Manuel Mora, Autonomous University of Aguascalientes, Mexico

Jorge Marx Gómez, University of Oldenburg, Germany

Alena Buchalcevova, Prague University of Economics and Business, Czech Republic

Fen Wang, Central Washington University, USA

CONTEXT

Big Data Analytics (BDA) systems are software systems developed to provide valuable insights to decision-makers exploiting Big Data sources (Chen & Zhang, 2014) and Analytics processing mechanisms (Larson & Chang, 2016; Delen & Ram, 2018; Davoudian & Liu, 2020; Phillips-Wren et al. 2021). BDA systems can be developed for descriptive, predictive or prescriptive purposes (Delen & Ram, 2018).

BDA systems are the main outcomes of the new Analytics Data Science discipline (Cao, 2017a; 2017b; Weihs & Ikstadt, 2018; Arabnia et al., 2020), that emerged as a result of the convergence of Statistics, Computer Science, and Business Intelligent Analytics with the practical aim to provide concepts, models, methods and tools required for exploiting the wide variety, volume, and velocity of available business internal and external data – i.e. Big Data – to lately provide decision-making value to decision-makers (Mikalef et al., 2018). “Through Data Science, one can identify relevant issues, collect data from various data sources, integrate the data, conclude solutions, and communicate the results to improve and enhance organizations’ decisions and deliver value to users and organizations” (Arabnia et al., 2020; pp. V).
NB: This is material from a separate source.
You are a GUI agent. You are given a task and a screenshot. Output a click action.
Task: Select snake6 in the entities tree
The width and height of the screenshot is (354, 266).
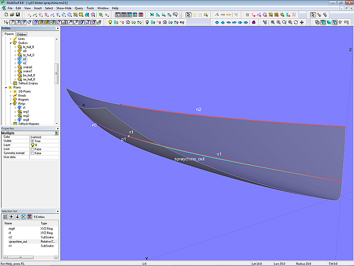[x=27, y=67]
BDA systems have been mainly developed and used for large business organizations due to the nature of the implicated human, technological, organizational, and data resources required for such developments (Maroufkhani et al., 2020; Davenport & Bean, 2022). However, despite several specific cases of successful BDA systems have been reported in the literature (Davenport, 2006) in diverse domains such as Healthcare, Logistics, Finance, Marketing, Retail, and Education in the last decade (Watson, 2014),  it has been identified that the systematic development of BDA systems is not usually pursued by organizations.  Furthermore, whereas the adaptation of a few comprehensive development methodologies for Data Analytics systems (Martinez et al; 2021) such as CRISP-DM, SEMMA, and KDD have been relatively useful, still frequent failed BDA system development projects are reported (Davenport & Malone, 2021). As Davenport and Malore (2021; p. 2) indicate “It is becoming increasingly clear that deployment—getting analytical and artificial intelligence (AI) systems fully and successfully implemented within organizations—is becoming one of the most critical disciplines at all phases of a business data science project”. Similarly Martinez et al. (2021; p. 4) reported the existence of a critical problem for Big Data Analytics Systems projects as “the lack of a coherent methodology” as well as the need of counting with an “explicit process methodology for developing data science projects”. Furthermore, from a business management perspective, a core survey collected answers from  3,000 respondents working in 29 types of industries located in 112 countries, and identified that only 10% of them claimed financial benefits despite the large investments done in Big Data projects (Ransbotham et al., 2020).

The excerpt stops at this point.